The Check's Not In The Mail
by George Sax
County executive tells culturals he won’t hand over the funds budgeted by the legislature
The long-running budgetary contention between the Erie County Legislature and County Executive Chris Collins has been intensifying recently, and there are signs it may become even more heated and nasty than it’s been. The latest skirmishing and sallies center on county funding for private nonprofit organizations, primarily arts and cultural groups. For almost two years the executive has been trying to reduce the amount budgeted for them, and the legislature’s Democratic majority has been trying to restore the funding he has vetoed.
The latest budget battle seems to have been caused by a letter sent to the “culturals” on December 28 by Kathy Konst, the county’s Commissioner of Environment and Planning. She told them that monies the legislature added to Collins’ budgeted amounts might nevertheless not be available to them, and that a final decision wouldn’t be made until March of 2011. A number of recipients of this letter have been contacting their legislators to express their frustrations and anger. “What’s Collins think he’s doing?” one of these individuals—who didn’t want to be identified for fear of antagonizing Collins—asked rhetorically. “How can you plan and budget this year if you don’t know how much money is coming until well into next year?”

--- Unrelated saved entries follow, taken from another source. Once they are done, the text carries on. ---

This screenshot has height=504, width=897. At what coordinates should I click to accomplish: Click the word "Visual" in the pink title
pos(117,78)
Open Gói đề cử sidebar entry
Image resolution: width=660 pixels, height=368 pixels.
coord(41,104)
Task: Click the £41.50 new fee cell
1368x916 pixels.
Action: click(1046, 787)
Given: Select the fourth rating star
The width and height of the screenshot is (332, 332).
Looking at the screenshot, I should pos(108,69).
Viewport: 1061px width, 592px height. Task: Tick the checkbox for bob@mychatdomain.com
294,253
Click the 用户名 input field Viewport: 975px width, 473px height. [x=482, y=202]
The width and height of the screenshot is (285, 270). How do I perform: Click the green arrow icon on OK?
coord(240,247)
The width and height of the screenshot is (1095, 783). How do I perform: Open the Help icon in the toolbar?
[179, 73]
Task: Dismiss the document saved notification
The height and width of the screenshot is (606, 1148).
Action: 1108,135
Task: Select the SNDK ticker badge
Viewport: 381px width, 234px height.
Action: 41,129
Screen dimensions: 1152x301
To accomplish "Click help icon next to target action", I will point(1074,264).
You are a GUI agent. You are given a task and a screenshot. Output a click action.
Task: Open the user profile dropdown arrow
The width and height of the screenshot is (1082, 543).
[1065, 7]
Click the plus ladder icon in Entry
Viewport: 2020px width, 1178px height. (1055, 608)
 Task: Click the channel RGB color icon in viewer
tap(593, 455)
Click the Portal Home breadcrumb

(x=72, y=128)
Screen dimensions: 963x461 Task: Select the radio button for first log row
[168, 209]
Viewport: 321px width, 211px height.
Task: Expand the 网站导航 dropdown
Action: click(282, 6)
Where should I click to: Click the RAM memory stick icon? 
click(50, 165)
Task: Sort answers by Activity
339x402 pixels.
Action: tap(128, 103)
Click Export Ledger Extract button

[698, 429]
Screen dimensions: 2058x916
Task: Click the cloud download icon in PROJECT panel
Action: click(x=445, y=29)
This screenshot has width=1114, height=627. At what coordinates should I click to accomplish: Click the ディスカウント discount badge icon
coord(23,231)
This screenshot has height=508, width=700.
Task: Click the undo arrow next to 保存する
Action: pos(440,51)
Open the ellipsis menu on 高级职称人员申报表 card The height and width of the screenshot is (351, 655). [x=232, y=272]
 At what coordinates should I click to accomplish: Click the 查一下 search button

Collins has gone further than that. Artvoice has learned that he has refused to sign funding contracts for three prominent nonprofits: The Colored Musicians Club, the Buffalo and Erie County Botanical Gardens Society, and the Olmsted Parks Conservancy. Several legislators from both parties said in interviews that they had only found out about the letter and the withheld contracts from affected constituents, and had never been informed by Collins’ office. Raymond Walter, a Williamsville Republican, said he’d received no information from Konst or Collins about the matter.
In response to the executive’s actions, the legislature last week passed a resolution calling on Konst to appear at a meeting of the legislature’s Community Enrichment Committee “to discuss which contracts have been sent out, and for what amounts, and why.” Committee chairman Thomas A. Loughran, Democrat from Amherst, scheduled a hearing for Thursday, February 11 at 12:30pm. On Tuesday, in a telephone interview, he said that “Konst hasn’t been seen in the legislature since she got the [commissioner’s] appointment from Collins, even though she’s been asked.” Asked if he thought she’d show up this time, Loughran said, “I’m not holding my breath.”
Loughran said that Collins has been “playing hardball” over the issue for personal and political reasons, and he pointed to the executive’s demand last year that he be allowed to appoint some members to the boards of several of the larger organizations. Loughran calls this “a conflict of interest” since Collins also proposes public funding for these groups. (Several phone calls to Collins and Konst seeking information or comments were not returned.)
Collins has seized on the legislature’s means of funding the amounts they added to what he budgeted as a device to deny the funding. The Democratic majority relied on the Personnel Services County Share Vacancy Turnover account to get the funds. Essentially, this means it allocated money saved by keeping positions vacant. Konst’s letter to the culturals accuses legislators of having “arbitrarily increased” the amount Collins budgeted, but legislators respond that they carefully estimated the available funding and made responsible projections.
Loughran calls Collins’ and Konst’s actions “unilateral,” and Majority Leader Maria A. Whyte says it’s probably a violation of the county’s charter. She also notes that members of the county’s fiscal control board, set up by the state to monitor county budgets, have agreed that the legislature’s decisions were fiscally responsible. “The county executive wants it both ways,” Whyte said. “He should have vetoed the allocations if he didn’t agree. This really gets back to representative government. He’s just impounding money” he doesn’t want spent.
Last year, Collins’ refusal to spend funds passed by the legislature led to a suit in state Supreme Court, which he lost.